* _About this exercise_
Continue the passage on PARP inhibition in brain endothelial cells, starting after its final sentence.

* _Extract_
______________________________

Using migration assays in an in vitro BBB model, we tested whether PARP inhibition in endothelial cells could prevent monocyte passage across BMVEC monolayers using CCL2 as a relevant cytokine.9,10,16 Application of CCL2 to the lower chamber of BBB constructs increased monocyte migration 4.5–5-fold in combination with TNFα BMVEC treatment. Pretreatment of BMVEC with AIQ or PJ34 attenuated monocyte migration across endothelial monolayers by 56–60% and with AZD or EB47 migration was attenuated by 33–37% (Figure 3B). Therefore, PARP inhibition can reduce immune–endothelial interactions during inflammatory insult.

PARP Inhibition Increases BBB Tightness

Because our results indirectly suggested barrier protection by PARP suppression in BMVEC, we used TEER technology whether addition of PARP inhibitors would affect barrier tightness using. BMVEC monolayers (grown on ECIS microelectrode arrays) were treated with PARP inhibitors, AIQ, and AZD, and TEER was monitored for 20  hours (Figure 3C). TEER values in untreated cells reflected the steady state barrier formation after BMVEC monolayers become confluent and TJ were formed. PARP inactivation gradually enhanced the TEER on average by 5–7% after 10 hours and TEER stayed augmented even after 20 hours (Figures 3C and 3D). Together, these results suggest that PARP inhibition in brain endothelial cells directly benefits barrier genesis.

______________________________

* _Data extract_
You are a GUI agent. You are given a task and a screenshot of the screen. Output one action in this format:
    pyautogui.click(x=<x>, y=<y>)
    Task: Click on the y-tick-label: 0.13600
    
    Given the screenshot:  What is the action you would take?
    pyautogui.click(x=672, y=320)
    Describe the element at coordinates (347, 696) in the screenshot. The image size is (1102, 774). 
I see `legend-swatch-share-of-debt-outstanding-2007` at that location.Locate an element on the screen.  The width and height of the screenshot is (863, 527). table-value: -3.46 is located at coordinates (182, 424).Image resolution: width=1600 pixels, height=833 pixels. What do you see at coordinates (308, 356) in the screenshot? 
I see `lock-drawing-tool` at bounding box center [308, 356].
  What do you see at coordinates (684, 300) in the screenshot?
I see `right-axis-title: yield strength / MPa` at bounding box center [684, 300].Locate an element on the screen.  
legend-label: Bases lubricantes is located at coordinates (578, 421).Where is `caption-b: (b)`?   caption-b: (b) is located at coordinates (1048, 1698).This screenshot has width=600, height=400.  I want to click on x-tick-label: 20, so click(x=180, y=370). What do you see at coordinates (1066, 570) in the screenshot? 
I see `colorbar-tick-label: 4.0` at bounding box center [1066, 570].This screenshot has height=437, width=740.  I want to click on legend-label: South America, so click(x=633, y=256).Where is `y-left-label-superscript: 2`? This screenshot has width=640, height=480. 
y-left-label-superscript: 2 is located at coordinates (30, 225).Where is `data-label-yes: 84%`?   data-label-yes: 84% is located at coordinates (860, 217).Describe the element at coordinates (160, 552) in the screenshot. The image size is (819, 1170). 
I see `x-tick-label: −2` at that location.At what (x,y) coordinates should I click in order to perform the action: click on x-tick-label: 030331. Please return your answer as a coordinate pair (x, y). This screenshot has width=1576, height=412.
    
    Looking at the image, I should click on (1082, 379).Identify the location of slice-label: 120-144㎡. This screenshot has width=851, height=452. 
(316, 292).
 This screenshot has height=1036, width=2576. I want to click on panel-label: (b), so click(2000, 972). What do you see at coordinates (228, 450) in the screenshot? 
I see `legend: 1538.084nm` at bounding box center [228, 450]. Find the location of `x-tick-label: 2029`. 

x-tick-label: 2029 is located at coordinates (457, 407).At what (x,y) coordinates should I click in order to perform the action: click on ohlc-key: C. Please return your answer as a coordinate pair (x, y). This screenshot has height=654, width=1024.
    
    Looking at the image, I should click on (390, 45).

______________________________

* _Task result_
PARP Inhibitors Diminish Expression of Proinflammatory Mediators and Adhesion Molecules in TNFα-Stimulated BMVEC

It has been shown that during inflammatory conditions, PARP inhibitors can down-regulate expression of inflammatory mediators in different cell types.21, 22, 23 To assess whether inflammatory responses can be achieved by PARP inhibition in brain endothelial cells, we performed gene expression profiling of primary human BMVEC activated with TNFα and pretreated with the PARP inhibitors, AIQ or PJ34. The array analyses revealed that 12 out of 16 pro-inflammatory genes up-regulated more than two-fold in TNFα-treated BMVEC were suppressed by PARP inhibitors by 50–75% (Figure 4A). Next, we measured the inflammatory molecules, CCL5/RANTES and CXCL10/IP10, corresponding to genes affected by PARP inhibition in BMVEC. Both were below the limit of detection in nonstimulated BMVEC. TNFα stimulation resulted in 5000 pg/ml of CCL5 secretion and 52 000 pg/ml of IP10 production (Figure 4B). PARP inhibition resulted in a 48–68% suppression of CCL5 secretion and 50–80% of IP10 production (Figure 4B). These results indicate that PARP inhibition effectively suppresses potent mediators secreted by inflamed BMVEC.

Figure 4.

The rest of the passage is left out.